#### Short task:
Copy every line from the start of the records through the line that contains "click(609, 72)", including both ends and the request lines. Multiply each coordinate in the answers by 1.65 and round to the nearest whole number, rounding halves up.

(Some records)
######

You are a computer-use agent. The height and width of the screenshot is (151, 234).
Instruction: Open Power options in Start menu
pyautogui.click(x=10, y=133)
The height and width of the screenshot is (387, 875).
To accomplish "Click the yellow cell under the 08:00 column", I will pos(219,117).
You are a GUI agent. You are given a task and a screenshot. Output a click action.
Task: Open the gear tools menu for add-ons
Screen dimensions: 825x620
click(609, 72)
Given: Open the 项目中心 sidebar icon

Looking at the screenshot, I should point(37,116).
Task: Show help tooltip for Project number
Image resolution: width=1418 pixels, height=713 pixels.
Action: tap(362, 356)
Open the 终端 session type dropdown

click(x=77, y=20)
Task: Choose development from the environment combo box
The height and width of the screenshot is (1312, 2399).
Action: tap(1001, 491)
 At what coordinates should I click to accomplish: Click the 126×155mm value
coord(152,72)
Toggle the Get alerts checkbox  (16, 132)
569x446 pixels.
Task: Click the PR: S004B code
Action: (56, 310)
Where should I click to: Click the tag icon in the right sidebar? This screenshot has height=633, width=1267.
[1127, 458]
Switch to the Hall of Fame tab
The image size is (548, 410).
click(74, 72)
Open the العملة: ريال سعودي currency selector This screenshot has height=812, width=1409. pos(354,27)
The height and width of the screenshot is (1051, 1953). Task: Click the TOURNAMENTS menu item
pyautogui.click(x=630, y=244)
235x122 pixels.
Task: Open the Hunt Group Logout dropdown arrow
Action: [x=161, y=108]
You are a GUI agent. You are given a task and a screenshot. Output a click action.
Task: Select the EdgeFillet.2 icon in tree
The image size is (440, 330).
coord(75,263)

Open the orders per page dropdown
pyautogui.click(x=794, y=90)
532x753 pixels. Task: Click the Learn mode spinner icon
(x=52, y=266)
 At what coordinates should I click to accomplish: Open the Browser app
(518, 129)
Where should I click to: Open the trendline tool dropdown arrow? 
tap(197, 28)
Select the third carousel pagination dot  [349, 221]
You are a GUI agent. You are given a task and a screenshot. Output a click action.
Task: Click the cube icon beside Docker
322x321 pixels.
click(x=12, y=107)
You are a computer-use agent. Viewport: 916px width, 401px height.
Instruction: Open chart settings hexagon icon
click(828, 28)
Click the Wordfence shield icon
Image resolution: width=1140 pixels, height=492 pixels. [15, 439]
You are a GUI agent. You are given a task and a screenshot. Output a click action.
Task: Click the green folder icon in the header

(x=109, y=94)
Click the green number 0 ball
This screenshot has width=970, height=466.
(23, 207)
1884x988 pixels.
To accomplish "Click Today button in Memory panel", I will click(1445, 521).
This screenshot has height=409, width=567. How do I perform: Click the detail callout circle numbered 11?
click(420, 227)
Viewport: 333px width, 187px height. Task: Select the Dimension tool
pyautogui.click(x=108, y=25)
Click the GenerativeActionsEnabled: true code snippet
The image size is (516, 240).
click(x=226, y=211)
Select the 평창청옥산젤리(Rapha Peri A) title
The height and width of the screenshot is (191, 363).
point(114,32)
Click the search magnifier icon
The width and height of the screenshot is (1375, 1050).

######

#### Written answer:
You are a computer-use agent. The height and width of the screenshot is (151, 234).
Instruction: Open Power options in Start menu
pyautogui.click(x=17, y=219)
The height and width of the screenshot is (387, 875).
To accomplish "Click the yellow cell under the 08:00 column", I will pos(361,193).
You are a GUI agent. You are given a task and a screenshot. Output a click action.
Task: Open the gear tools menu for add-ons
Screen dimensions: 825x620
click(1005, 119)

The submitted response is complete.